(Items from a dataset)
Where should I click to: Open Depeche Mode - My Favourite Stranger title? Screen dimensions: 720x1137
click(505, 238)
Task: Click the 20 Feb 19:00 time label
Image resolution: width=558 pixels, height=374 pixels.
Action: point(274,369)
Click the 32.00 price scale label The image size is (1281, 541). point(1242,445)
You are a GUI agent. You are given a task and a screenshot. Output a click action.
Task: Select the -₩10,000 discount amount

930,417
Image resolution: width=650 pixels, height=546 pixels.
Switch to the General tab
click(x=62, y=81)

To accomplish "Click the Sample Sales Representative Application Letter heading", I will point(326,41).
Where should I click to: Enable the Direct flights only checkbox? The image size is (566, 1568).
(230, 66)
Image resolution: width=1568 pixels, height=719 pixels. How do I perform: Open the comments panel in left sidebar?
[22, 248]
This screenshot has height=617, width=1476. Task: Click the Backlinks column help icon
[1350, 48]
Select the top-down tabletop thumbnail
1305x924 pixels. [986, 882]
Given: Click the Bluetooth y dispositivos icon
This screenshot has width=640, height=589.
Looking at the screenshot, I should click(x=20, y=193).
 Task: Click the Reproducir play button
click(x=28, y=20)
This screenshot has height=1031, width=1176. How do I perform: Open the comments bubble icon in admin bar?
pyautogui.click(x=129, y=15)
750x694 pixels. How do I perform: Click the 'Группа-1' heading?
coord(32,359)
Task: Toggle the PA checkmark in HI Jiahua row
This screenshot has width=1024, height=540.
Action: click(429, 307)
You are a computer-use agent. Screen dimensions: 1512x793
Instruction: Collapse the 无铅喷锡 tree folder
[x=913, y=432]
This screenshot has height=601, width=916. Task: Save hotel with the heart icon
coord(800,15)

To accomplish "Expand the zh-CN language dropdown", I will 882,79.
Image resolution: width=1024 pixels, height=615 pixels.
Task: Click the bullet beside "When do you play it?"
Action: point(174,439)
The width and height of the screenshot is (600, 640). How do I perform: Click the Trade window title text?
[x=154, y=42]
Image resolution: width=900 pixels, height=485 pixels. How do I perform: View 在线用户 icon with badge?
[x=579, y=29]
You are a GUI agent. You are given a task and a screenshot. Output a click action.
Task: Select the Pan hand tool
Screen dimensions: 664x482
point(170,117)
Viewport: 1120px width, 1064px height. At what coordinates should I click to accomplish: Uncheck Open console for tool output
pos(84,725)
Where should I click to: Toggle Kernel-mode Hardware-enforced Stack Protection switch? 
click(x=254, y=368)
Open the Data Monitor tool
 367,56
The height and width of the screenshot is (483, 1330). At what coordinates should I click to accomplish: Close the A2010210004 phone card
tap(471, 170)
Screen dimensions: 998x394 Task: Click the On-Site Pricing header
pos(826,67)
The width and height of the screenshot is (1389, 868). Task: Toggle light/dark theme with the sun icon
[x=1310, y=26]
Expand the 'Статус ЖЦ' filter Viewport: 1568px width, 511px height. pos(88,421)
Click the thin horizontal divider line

What is required:
All of the records must be retyped exactly as they are.

Problem solution:
Where should I click to: Open Depeche Mode - My Favourite Stranger title? Screen dimensions: 720x1137
click(505, 238)
Task: Click the 20 Feb 19:00 time label
Image resolution: width=558 pixels, height=374 pixels.
Action: point(274,369)
Click the 32.00 price scale label The image size is (1281, 541). point(1242,445)
You are a GUI agent. You are given a task and a screenshot. Output a click action.
Task: Select the -₩10,000 discount amount

930,417
Image resolution: width=650 pixels, height=546 pixels.
Switch to the General tab
click(x=62, y=81)

To accomplish "Click the Sample Sales Representative Application Letter heading", I will point(326,41).
Where should I click to: Enable the Direct flights only checkbox? The image size is (566, 1568).
(230, 66)
Image resolution: width=1568 pixels, height=719 pixels. How do I perform: Open the comments panel in left sidebar?
[22, 248]
This screenshot has height=617, width=1476. Task: Click the Backlinks column help icon
[1350, 48]
Select the top-down tabletop thumbnail
1305x924 pixels. [986, 882]
Given: Click the Bluetooth y dispositivos icon
This screenshot has width=640, height=589.
Looking at the screenshot, I should click(x=20, y=193).
 Task: Click the Reproducir play button
click(x=28, y=20)
This screenshot has height=1031, width=1176. How do I perform: Open the comments bubble icon in admin bar?
pyautogui.click(x=129, y=15)
750x694 pixels. How do I perform: Click the 'Группа-1' heading?
coord(32,359)
Task: Toggle the PA checkmark in HI Jiahua row
This screenshot has width=1024, height=540.
Action: click(429, 307)
You are a computer-use agent. Screen dimensions: 1512x793
Instruction: Collapse the 无铅喷锡 tree folder
[x=913, y=432]
This screenshot has height=601, width=916. Task: Save hotel with the heart icon
coord(800,15)

To accomplish "Expand the zh-CN language dropdown", I will 882,79.
Image resolution: width=1024 pixels, height=615 pixels.
Task: Click the bullet beside "When do you play it?"
Action: point(174,439)
The width and height of the screenshot is (600, 640). How do I perform: Click the Trade window title text?
[x=154, y=42]
Image resolution: width=900 pixels, height=485 pixels. How do I perform: View 在线用户 icon with badge?
[x=579, y=29]
You are a GUI agent. You are given a task and a screenshot. Output a click action.
Task: Select the Pan hand tool
Screen dimensions: 664x482
point(170,117)
Viewport: 1120px width, 1064px height. At what coordinates should I click to accomplish: Uncheck Open console for tool output
pos(84,725)
Where should I click to: Toggle Kernel-mode Hardware-enforced Stack Protection switch? 
click(x=254, y=368)
Open the Data Monitor tool
 367,56
The height and width of the screenshot is (483, 1330). At what coordinates should I click to accomplish: Close the A2010210004 phone card
tap(471, 170)
Screen dimensions: 998x394 Task: Click the On-Site Pricing header
pos(826,67)
The width and height of the screenshot is (1389, 868). Task: Toggle light/dark theme with the sun icon
[x=1310, y=26]
Expand the 'Статус ЖЦ' filter Viewport: 1568px width, 511px height. pos(88,421)
Click the thin horizontal divider line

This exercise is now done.